Working from the listing below, set down every line exactly.

============

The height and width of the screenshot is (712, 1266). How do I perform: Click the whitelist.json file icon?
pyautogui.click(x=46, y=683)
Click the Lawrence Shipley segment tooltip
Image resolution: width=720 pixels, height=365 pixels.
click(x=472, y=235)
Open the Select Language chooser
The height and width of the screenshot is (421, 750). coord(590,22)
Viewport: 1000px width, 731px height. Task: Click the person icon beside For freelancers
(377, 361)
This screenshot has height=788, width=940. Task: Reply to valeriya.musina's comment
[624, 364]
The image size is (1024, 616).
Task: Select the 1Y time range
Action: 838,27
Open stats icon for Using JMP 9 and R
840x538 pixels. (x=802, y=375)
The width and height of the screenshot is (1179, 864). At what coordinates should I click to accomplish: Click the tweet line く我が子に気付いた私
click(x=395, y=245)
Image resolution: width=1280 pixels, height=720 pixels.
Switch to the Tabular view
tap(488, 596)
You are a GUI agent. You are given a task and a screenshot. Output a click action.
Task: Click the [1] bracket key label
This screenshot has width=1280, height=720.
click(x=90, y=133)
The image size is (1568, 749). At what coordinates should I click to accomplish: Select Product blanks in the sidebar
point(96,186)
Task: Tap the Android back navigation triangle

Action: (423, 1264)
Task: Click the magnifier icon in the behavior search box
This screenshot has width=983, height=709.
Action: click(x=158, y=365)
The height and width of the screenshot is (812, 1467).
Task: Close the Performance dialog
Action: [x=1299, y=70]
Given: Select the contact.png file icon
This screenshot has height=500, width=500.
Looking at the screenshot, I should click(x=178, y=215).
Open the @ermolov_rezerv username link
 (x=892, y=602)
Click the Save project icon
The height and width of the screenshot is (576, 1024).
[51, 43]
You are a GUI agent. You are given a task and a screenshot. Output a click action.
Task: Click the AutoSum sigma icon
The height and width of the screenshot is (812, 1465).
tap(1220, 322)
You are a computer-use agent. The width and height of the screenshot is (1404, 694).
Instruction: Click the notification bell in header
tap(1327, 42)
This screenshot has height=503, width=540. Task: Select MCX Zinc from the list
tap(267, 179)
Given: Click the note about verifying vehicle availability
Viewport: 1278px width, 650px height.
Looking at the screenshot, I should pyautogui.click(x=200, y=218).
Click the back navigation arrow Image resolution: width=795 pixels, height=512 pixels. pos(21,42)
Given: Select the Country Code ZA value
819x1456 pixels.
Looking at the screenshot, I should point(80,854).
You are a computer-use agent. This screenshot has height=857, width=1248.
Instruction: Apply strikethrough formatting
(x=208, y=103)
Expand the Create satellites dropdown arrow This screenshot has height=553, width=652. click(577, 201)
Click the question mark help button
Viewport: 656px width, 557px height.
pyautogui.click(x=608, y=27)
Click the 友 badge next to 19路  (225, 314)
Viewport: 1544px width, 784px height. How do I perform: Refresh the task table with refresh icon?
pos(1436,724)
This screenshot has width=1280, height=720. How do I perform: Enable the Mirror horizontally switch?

============

> [Reply]
The height and width of the screenshot is (712, 1266). How do I perform: Click the whitelist.json file icon?
pyautogui.click(x=46, y=683)
Click the Lawrence Shipley segment tooltip
Image resolution: width=720 pixels, height=365 pixels.
click(x=472, y=235)
Open the Select Language chooser
The height and width of the screenshot is (421, 750). coord(590,22)
Viewport: 1000px width, 731px height. Task: Click the person icon beside For freelancers
(377, 361)
This screenshot has height=788, width=940. Task: Reply to valeriya.musina's comment
[624, 364]
The image size is (1024, 616).
Task: Select the 1Y time range
Action: 838,27
Open stats icon for Using JMP 9 and R
840x538 pixels. (x=802, y=375)
The width and height of the screenshot is (1179, 864). At what coordinates should I click to accomplish: Click the tweet line く我が子に気付いた私
click(x=395, y=245)
Image resolution: width=1280 pixels, height=720 pixels.
Switch to the Tabular view
tap(488, 596)
You are a GUI agent. You are given a task and a screenshot. Output a click action.
Task: Click the [1] bracket key label
This screenshot has width=1280, height=720.
click(x=90, y=133)
The image size is (1568, 749). At what coordinates should I click to accomplish: Select Product blanks in the sidebar
point(96,186)
Task: Tap the Android back navigation triangle

Action: (423, 1264)
Task: Click the magnifier icon in the behavior search box
This screenshot has width=983, height=709.
Action: click(x=158, y=365)
The height and width of the screenshot is (812, 1467).
Task: Close the Performance dialog
Action: [x=1299, y=70]
Given: Select the contact.png file icon
This screenshot has height=500, width=500.
Looking at the screenshot, I should click(x=178, y=215).
Open the @ermolov_rezerv username link
 (x=892, y=602)
Click the Save project icon
The height and width of the screenshot is (576, 1024).
[51, 43]
You are a GUI agent. You are given a task and a screenshot. Output a click action.
Task: Click the AutoSum sigma icon
The height and width of the screenshot is (812, 1465).
tap(1220, 322)
You are a computer-use agent. The width and height of the screenshot is (1404, 694).
Instruction: Click the notification bell in header
tap(1327, 42)
This screenshot has height=503, width=540. Task: Select MCX Zinc from the list
tap(267, 179)
Given: Click the note about verifying vehicle availability
Viewport: 1278px width, 650px height.
Looking at the screenshot, I should pyautogui.click(x=200, y=218).
Click the back navigation arrow Image resolution: width=795 pixels, height=512 pixels. pos(21,42)
Given: Select the Country Code ZA value
819x1456 pixels.
Looking at the screenshot, I should point(80,854).
You are a computer-use agent. This screenshot has height=857, width=1248.
Instruction: Apply strikethrough formatting
(x=208, y=103)
Expand the Create satellites dropdown arrow This screenshot has height=553, width=652. click(577, 201)
Click the question mark help button
Viewport: 656px width, 557px height.
pyautogui.click(x=608, y=27)
Click the 友 badge next to 19路  (225, 314)
Viewport: 1544px width, 784px height. How do I perform: Refresh the task table with refresh icon?
pos(1436,724)
This screenshot has width=1280, height=720. How do I perform: Enable the Mirror horizontally switch?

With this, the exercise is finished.